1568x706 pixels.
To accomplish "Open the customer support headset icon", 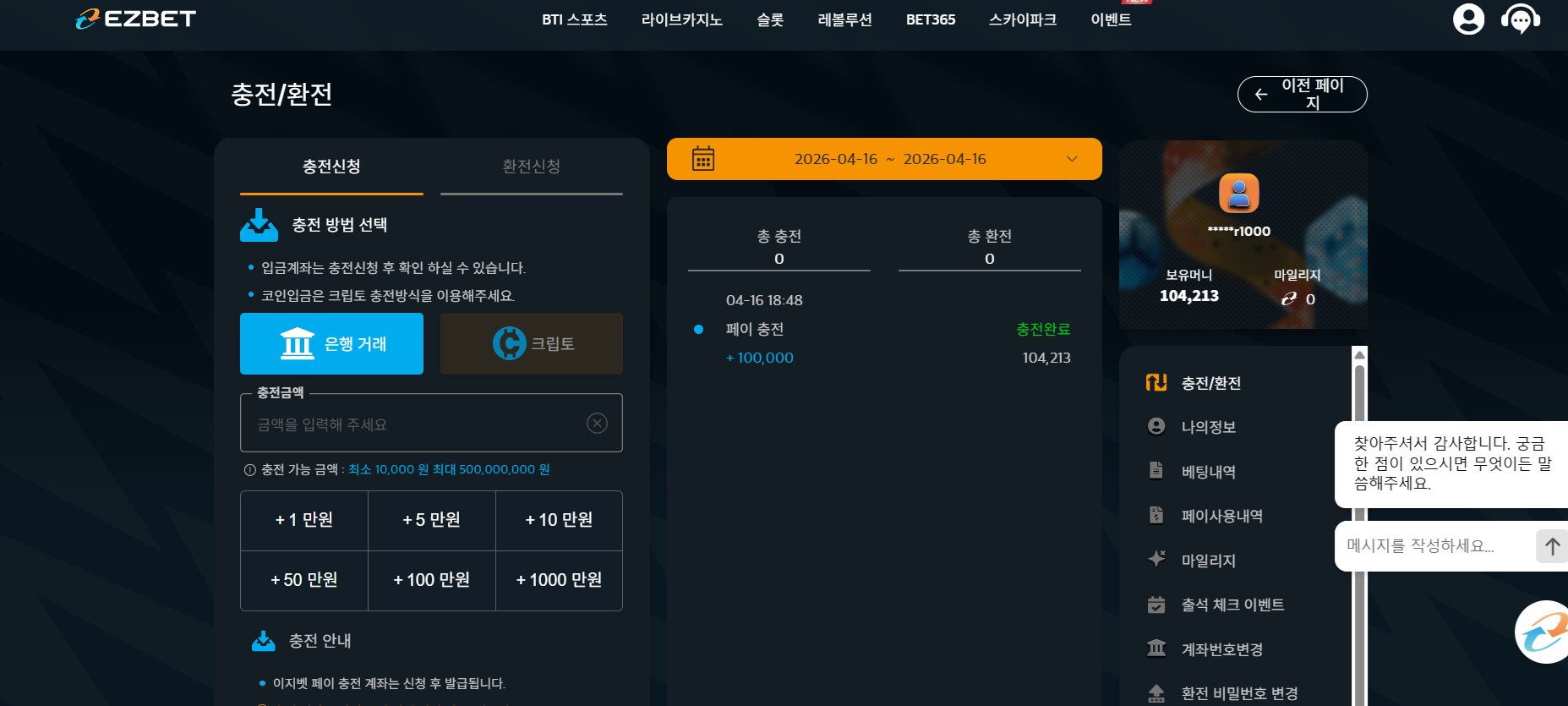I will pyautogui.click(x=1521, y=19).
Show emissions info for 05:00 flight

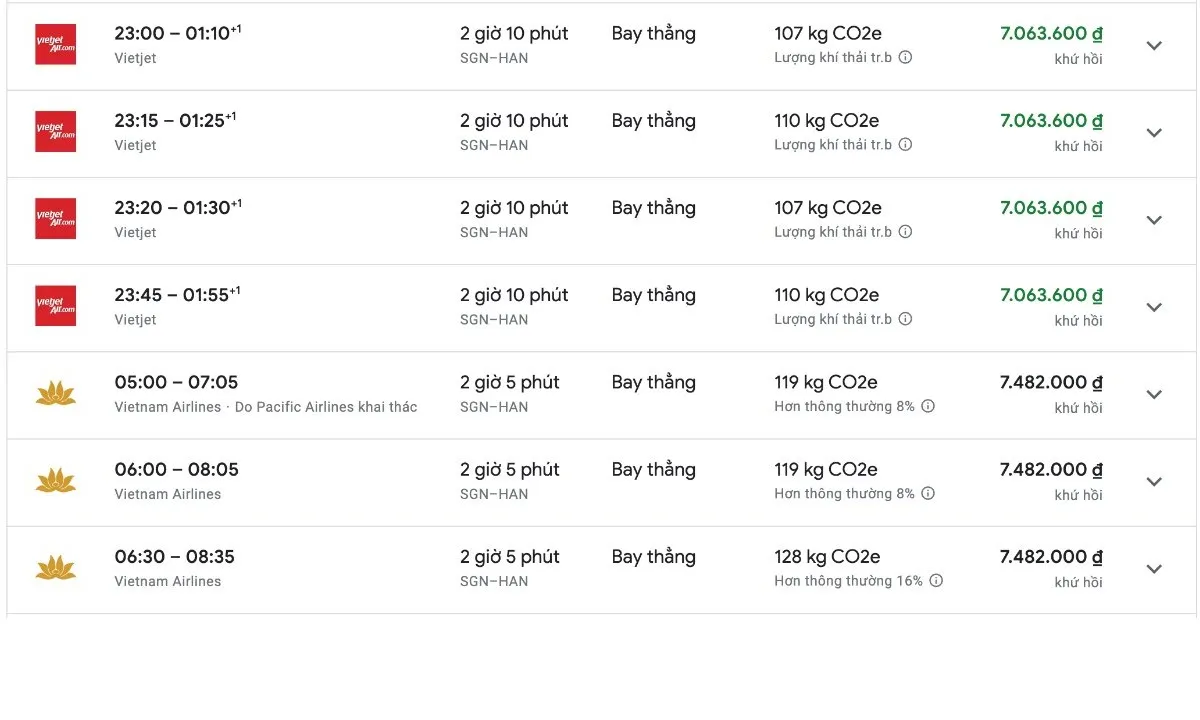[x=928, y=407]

----------------------------------------

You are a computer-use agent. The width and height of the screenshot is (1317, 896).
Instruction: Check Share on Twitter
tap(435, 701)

----------------------------------------

## Objective
Transcribe character for character the stretch from the line containing "You are a computer-use" through the line containing "tap(435, 701)", including both of those lines.

## Answer to the task
You are a computer-use agent. The width and height of the screenshot is (1317, 896).
Instruction: Check Share on Twitter
tap(435, 701)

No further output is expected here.